Excerpted passage
> for that.  Moving on top of this has to be stressful as well.  Will you be able 
> to find a church near where you will live?
> 
> I guess one thing at a time.
> 
> Keeping you and your situation in prayer.
> 
> Joy
> 
> 
> -----Original Message-----
> From: Faith-Talk <faith-talk-bounces at nfbnet.org> On Behalf Of Ericka via 
> Faith-Talk
> Sent: Thursday, June 10, 2021 9:47 AM
> To: faith-talk at nfbnet.org
> Cc: Ericka <dotwriter1 at gmail.com>
> Subject: [Faith-Talk] Faith, Blindness and elderly grandparents
> 
> Hey everybody is everyone all right? Hopefully you are enjoying a mask free 
> summer with family and friends. Wisconsin Paul its mandate and the sizzling 
> temperatures came about the same time so I'm quite thankful for many many 
> reasons that we don't have to wear the masks anymore.
> 
> I don't know if my subject line intrigued anyone. This has been a pretty darn 
> quiet space lately. I'm surprised there hasn't been more concerned over 
> churches getting their services online and having them be accessible. Anyhow 
> our church goes back fully next weekend to "normal".

Stored data entries
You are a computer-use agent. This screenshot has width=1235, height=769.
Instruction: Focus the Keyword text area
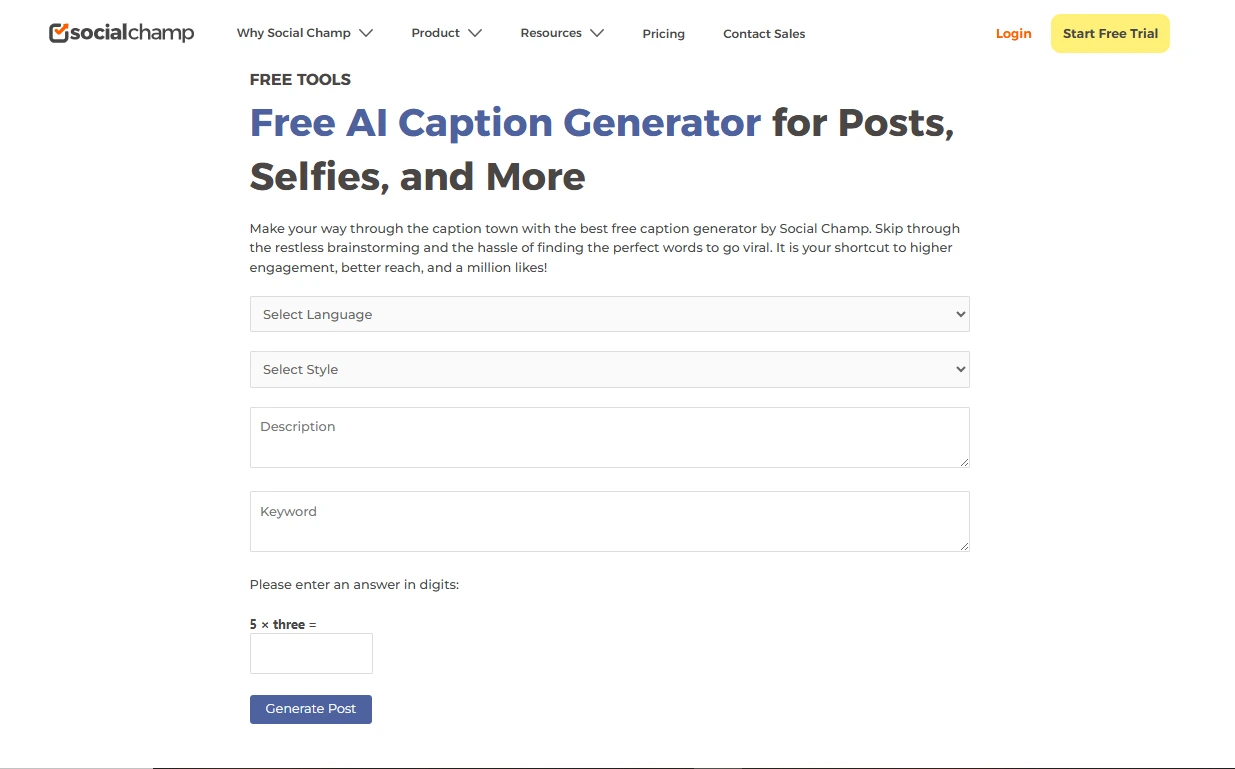point(610,521)
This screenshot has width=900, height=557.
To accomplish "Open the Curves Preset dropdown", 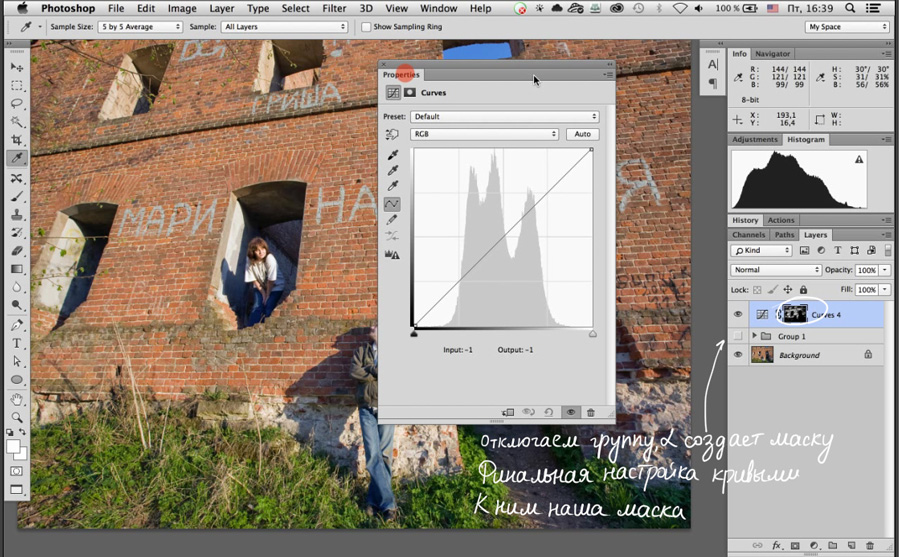I will 505,117.
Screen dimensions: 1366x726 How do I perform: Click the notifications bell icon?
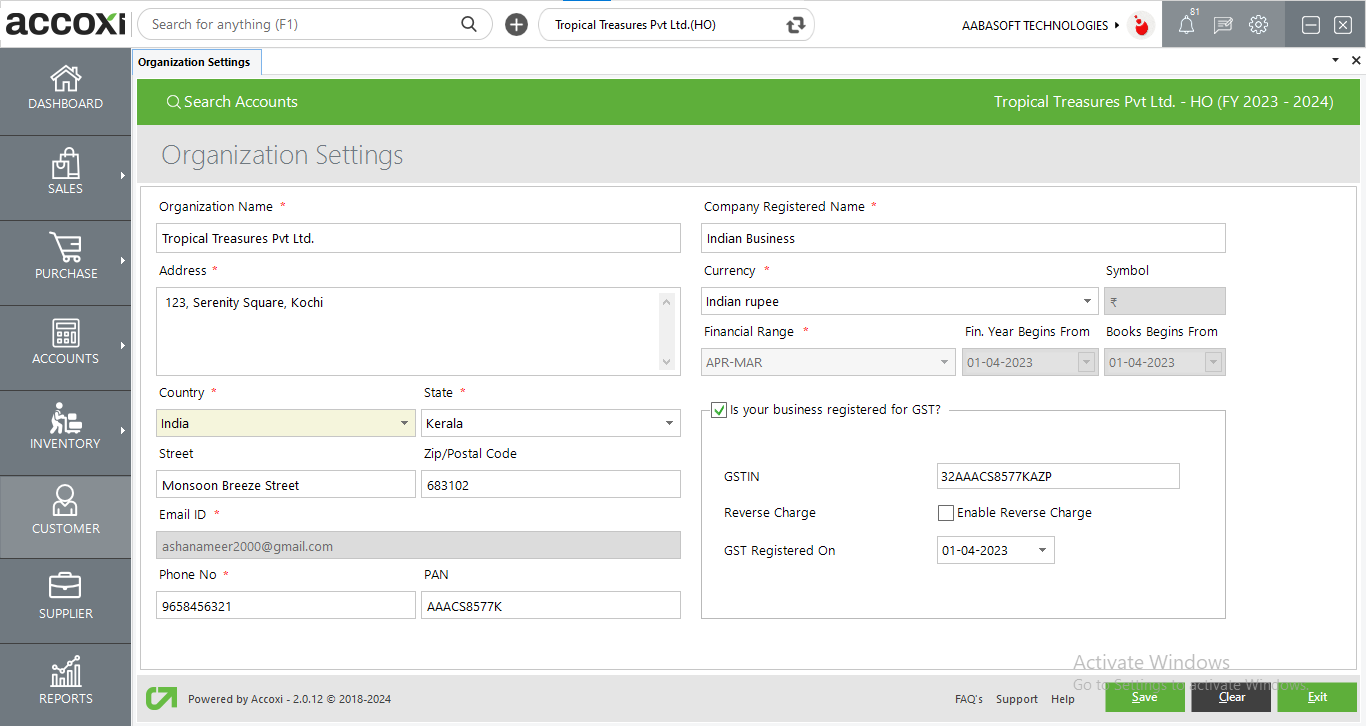tap(1186, 25)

Your tasks
1. Rewrite the paragraph beginning "I don't know if my subject line" from the email excerpt as a brief bulleted list that keeps its main points.
2. List every header field label that appears in the original message block of the email excerpt.
3. Continue the email excerpt after its final sentence.

List of answers
1.
- The writer wonders whether the subject line caught anyone's interest.
- The list has been quite quiet lately.
- The writer is surprised there hasn't been more concern about churches getting their services online and making them accessible.
- The writer's church goes back fully to "normal" next weekend.

2. From, Sent, To, Cc, Subject

3.
> 
> How does everything else relate to the following below? It's not death. I'm not 
> worried about that. I'm already prepared for the most part for my grandparents 
> to pass. After all my grandma will be 97 next month. My grandpa just turned 95 
> a few months ago. However how do people balance the duties of being a caring 
> support of grandchild with their Blindness? Has anybody been a caregiver for 
> their elderly grandparents or a parent? Have you especially cared for someone 
> with Alzheimer's or other dementia? I'm the oldest grandchild Lucy and my 
> grandma and I are close. Like best friends, sharing secrets and all that. So I 
> can usually read her mind and I can totally understand her dementia world but I 
> can't be there with her 24 /7. I'd like to be there not to be a home caregiver 
> but to help her transition from home life which is not going well with the 
> wondering issues and stuff to assisted-living. I want her to know that I'm 
> still there. There was one incident where she got out of the house during the 
> day forgot that she had the phone and was talking to me. She ended up wandering 
> around the neighborhood asking everybody they saw if they had seen her 
> granddaughter and of course let them know that she was visually impaired. Her 
> baby brother was run over by a car you see at age 5 and she's always felt 
> responsible ever cents so she was in another world thinking I wasn't safe 
> because of the drivers. At least she kept the phone on because then my husband 
> and I could hear what was going on and relayed things to the cops so they could 
> bring her home and make sure she was more I mean my grandpa was home and all 
> but he didn't realize she wandered off. She had been sitting outside talking to 
> me sitting on the front stoop because the day was nice. This was a while ago. 
> Now she's going out at night and last night she fell. She's in the hospital 
> again for  the fall. Yesterday we buried her close friend and former neighbor.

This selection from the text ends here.